=== Exercise aim ===
Print the items word for word, starting with the line containing "The height and width of the screenshot is (761, 900)." and continuing through the line containing "(x=1390, y=201)". Omit the pictures from your answer.

=== Data to process ===

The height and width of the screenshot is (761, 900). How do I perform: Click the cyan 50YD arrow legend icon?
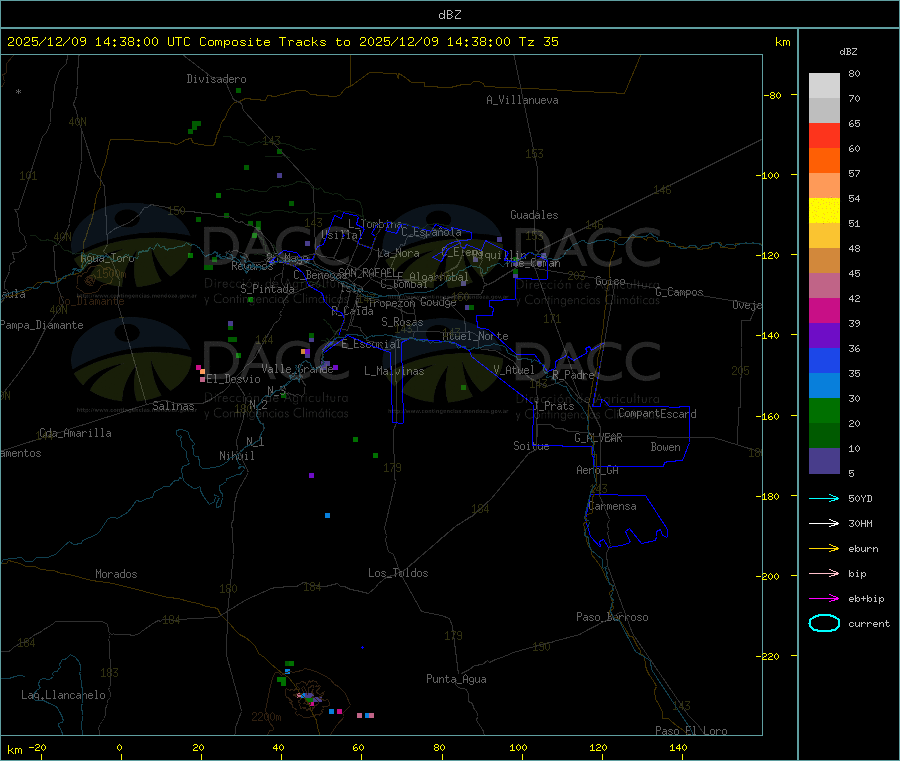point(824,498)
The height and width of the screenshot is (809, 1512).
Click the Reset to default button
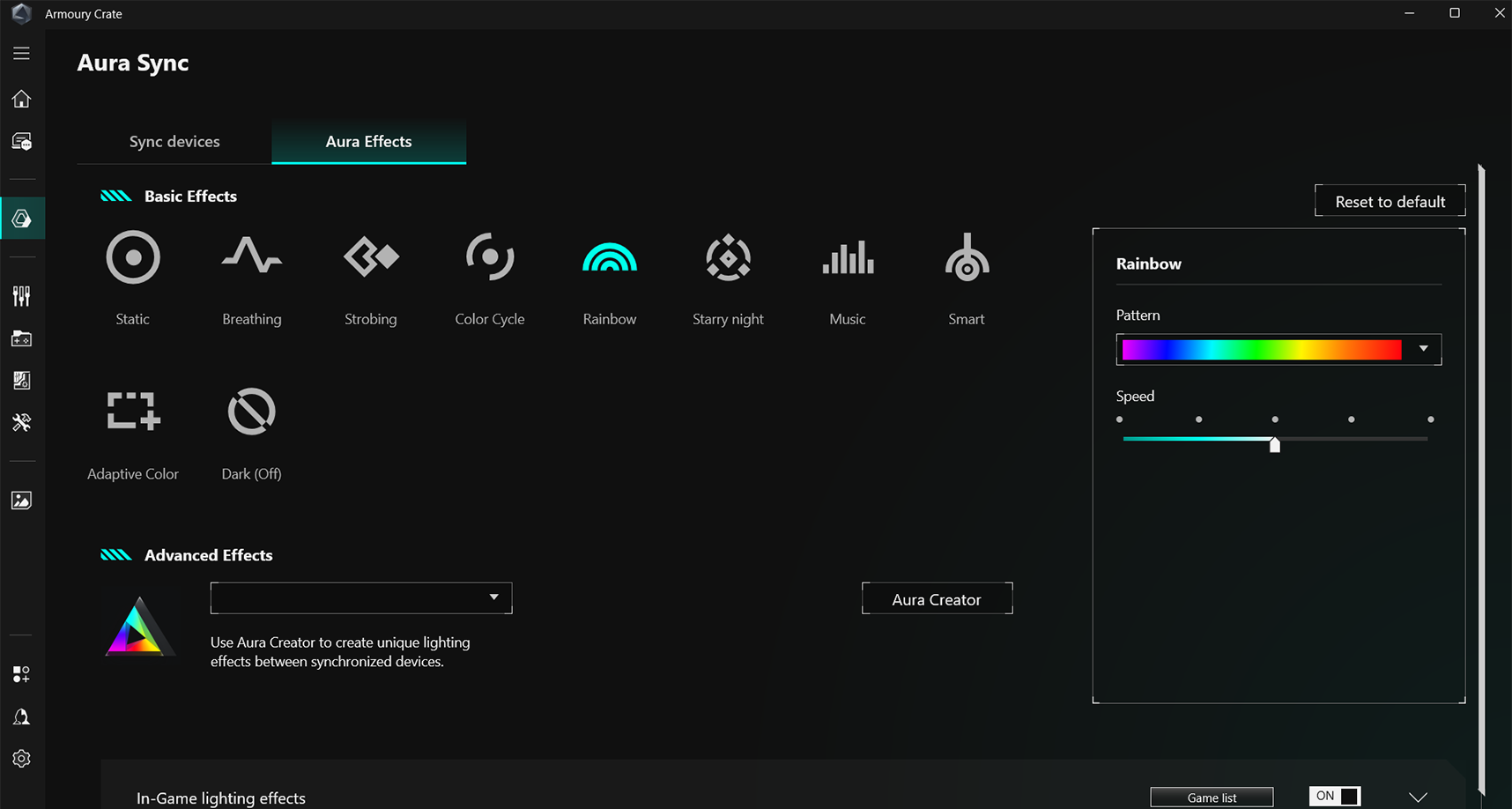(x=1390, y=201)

---

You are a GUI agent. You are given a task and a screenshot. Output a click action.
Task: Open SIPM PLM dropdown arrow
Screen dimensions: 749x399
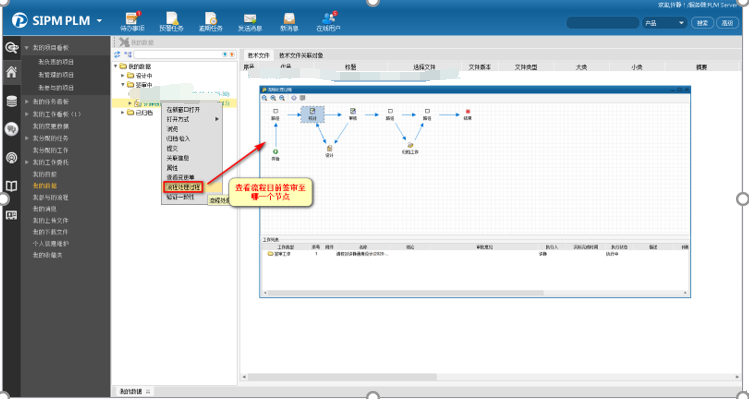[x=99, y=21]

=== Solution to the problem ===
The height and width of the screenshot is (761, 900). How do I perform: Click the cyan 50YD arrow legend icon?
point(824,498)
The height and width of the screenshot is (809, 1512).
Click the Reset to default button
(x=1390, y=201)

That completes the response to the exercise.